Archive for the ‘Articles’ Category

Why Soccer Cannot Captivate Americans

Saturday, June 17th, 2006

I actually sat and watched an entire half of football, er, soccer today — the first half of the USA’s tie with Italy. Not only did I watch it, I really got into it! Watching how the teams worked the ball up the field through skilled passing and movement without the ball (sound familiar) really showed how the game is so simple, yet can be so strategic (which is a far cry from my playing days in Milwaukee Kickers on the JCC team).  So why will we never consider MLS the fifth major professional sports league in the USA? Why don’t we all gather around the telly to watch Manchester United play Arsenal? It’s simple. The tie.

Americans don’t like games that end without a clear victor and loser. To us, ties belong around our necks, not in the field of play. We like a definitive ending. We love the thrill of victory with the agony of defeat. Without it, we feel lost, blasé, and uncomfortable. Think about it. How often is there a tie in the NFL? Infrequently enough that if one does occur, it is usualy an early highlight on SportsCenter, and everyone laughs about it. You look at the standings the next day and just feel a little dirty that there are actually a couple of ones in that usually useless third column, and are not sure quite what to make of them. Honestly, at the end of the NFL season, when teams are clinching or being eliminated from playoff spots, do you even consider that clause about “if so-and-so wins or ties“? If you said yes then you are being anything but honest.

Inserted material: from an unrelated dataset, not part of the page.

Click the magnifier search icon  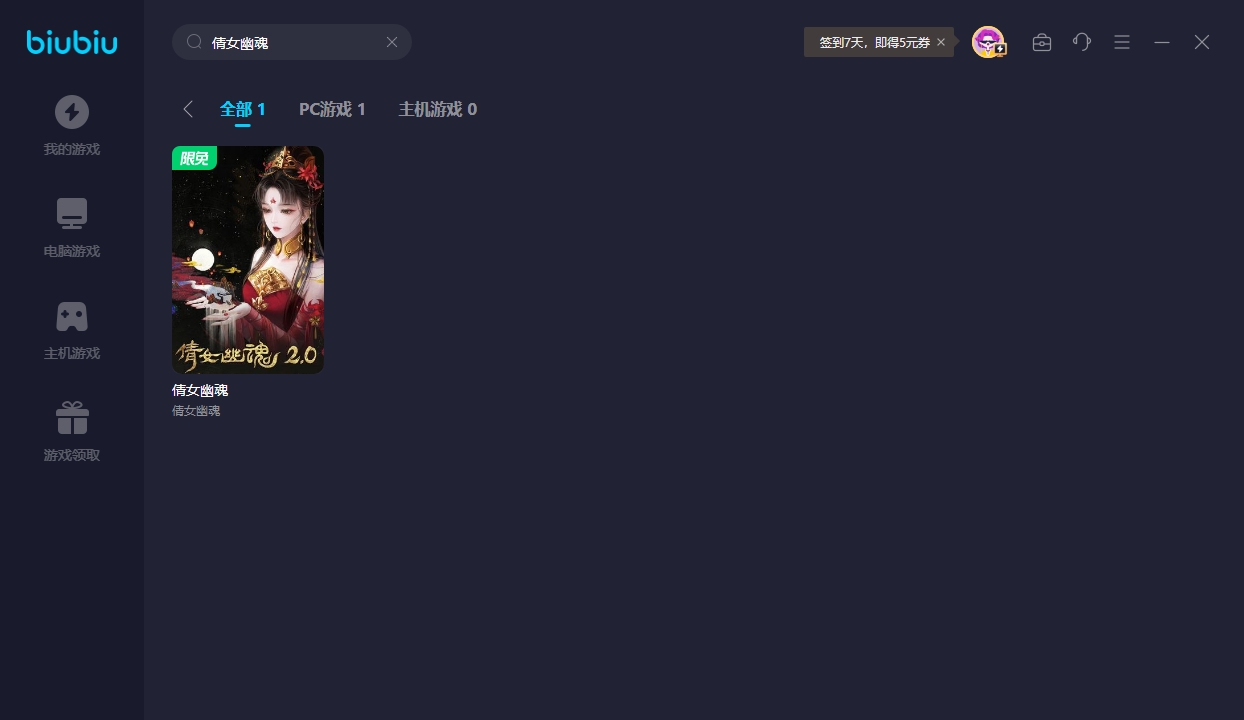[195, 42]
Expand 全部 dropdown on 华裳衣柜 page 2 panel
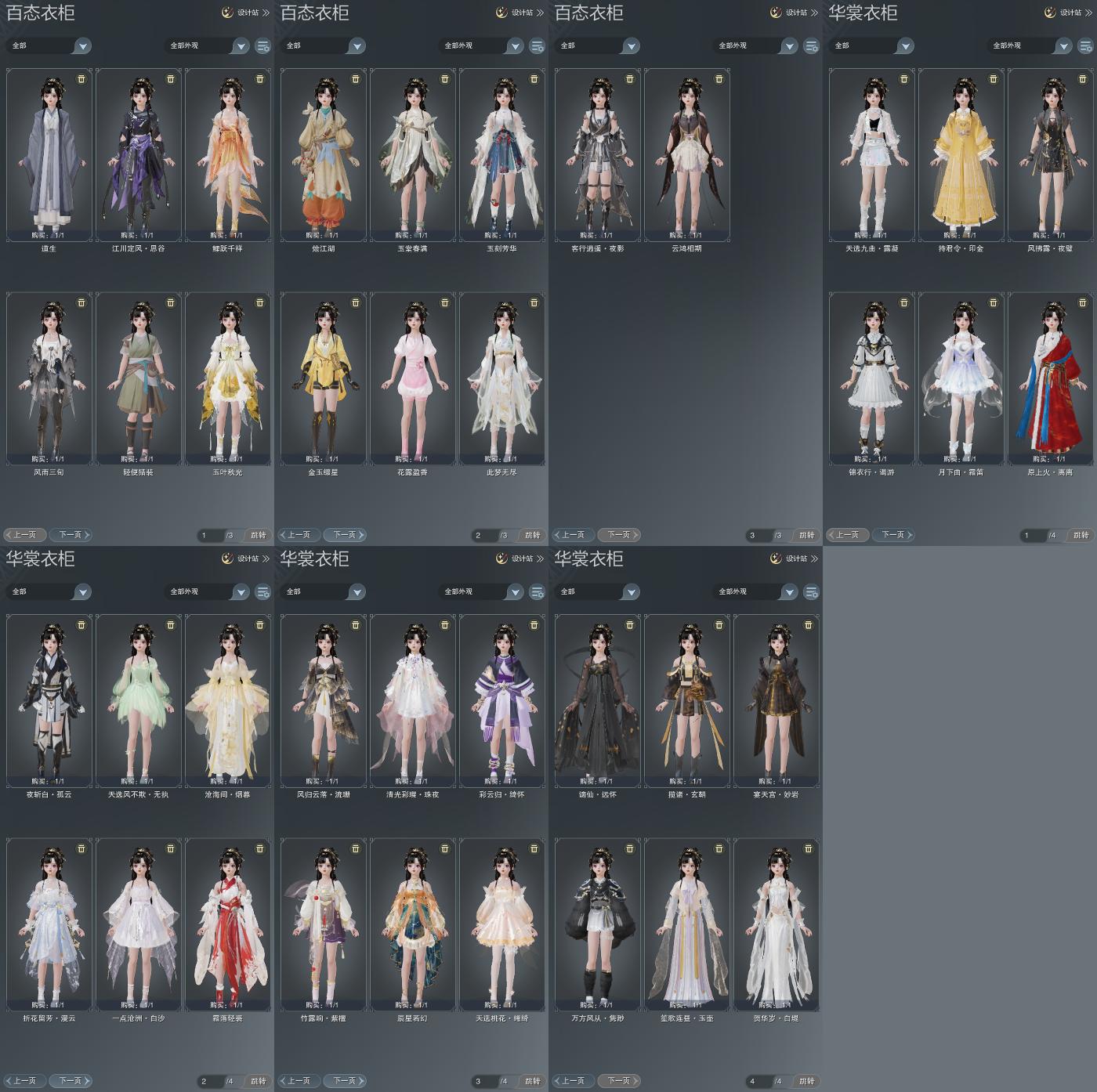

Heck, basketball games can’t end in a tie, even in the regular season (anyone remember the 5-overtime thriller between the Bucks and the Sonics in 1989 that ended in a 155-154 Bucks win?). Baseball games are played until there is a winner, even if it means finishing the next day (or if it is the All-Star game played in the Commisioner’s backyard, in the new crown jewel of a stadium that took 7 years to finish from government approval to opening day, and all available players have been used). Even hockey, in which ties used to occur nightly, has now adopted a system that makes ties almost obsolete.

The bottom line is, when you have to explain to an American what the consequences of a tie are for the national soccer team, you have already lost him (or her). We simply don’t like it. We want to win. And if we don’t win, we lose. Even if we tie. Get it? No? Exactly. Oh well, perhaps the USA can win the match against Ghana (who looked and played like world-beaters today), and Italy can beat the Czech Republic. That way we would advance, because even though we tied Italy, we really won.

NBA Finals Bucks Connections - besides the obvious two

Thursday, June 8th, 2006

We have all probably read/seen a lot about the two most obvious Wisconsin connections to the NBA finals — Devin Harris and Dwayne Wade. But what about the other ones that are not in the spotlight? Some of these connections prove how unfair the sports landscape is. Let me briefly touch on them:

  • June 24, 1998 - The Milwaukee Bucks, picking two spots after the Dallas Mavericks, have them pick Robert Traylor, and they have us puck Dirk Nowitzki to facilitate a trade. This was not a trade. This was highway robbery. This was a clear case of one team’s scouting department being light years ahead of another’s. Of course, the coach/scout team of that Dallas club? Don and Donn Nelson…which brings us to, well, connection number two
  • This Mavs team is largely the creation of a Don/Donn Nelson and Dell Harris (who is still there) creation, the brains behind the highly successful (but never quite successful enough) Milwaukee Bucks teams of the 1980s.
  • Keith Van Horn. Sure, we traded crap for crap in getting him, and then unloaded him for more crap (Anyone remember Alan Henderson and Calvin Booth in the lovely Milwaukee purple?). But hey…it is a connection.
  • Last, but certainly not anywhere near least, Gary “^@%#@” Payton. This is the POS we traded away our best shooting guard (possibly ever) for simply to try and make a run in the playoffs in a year where we had ABSOLUTELY NO CHANCE of advancing even past the first round! What they f*&k was Ernie Grunfeld thinking? We got a player who had no desire to be in Milwaukee for a good 2 1/2 months in exchange for the best shooter in the league. That was REALLY smart. Oh, we did get a swingman who we promptly traded for a latter-day Anthony Mason so again, we are left with nothing.

Meanwhile, as both of these teams are first-time participants in the NBA Finals, one will also be a first time NBA World Champion, which is as many as the Bucks have in their 38 year history, and more than I have seen in my lifetime. At least whichever that team ends up being will have one player that I admired in college.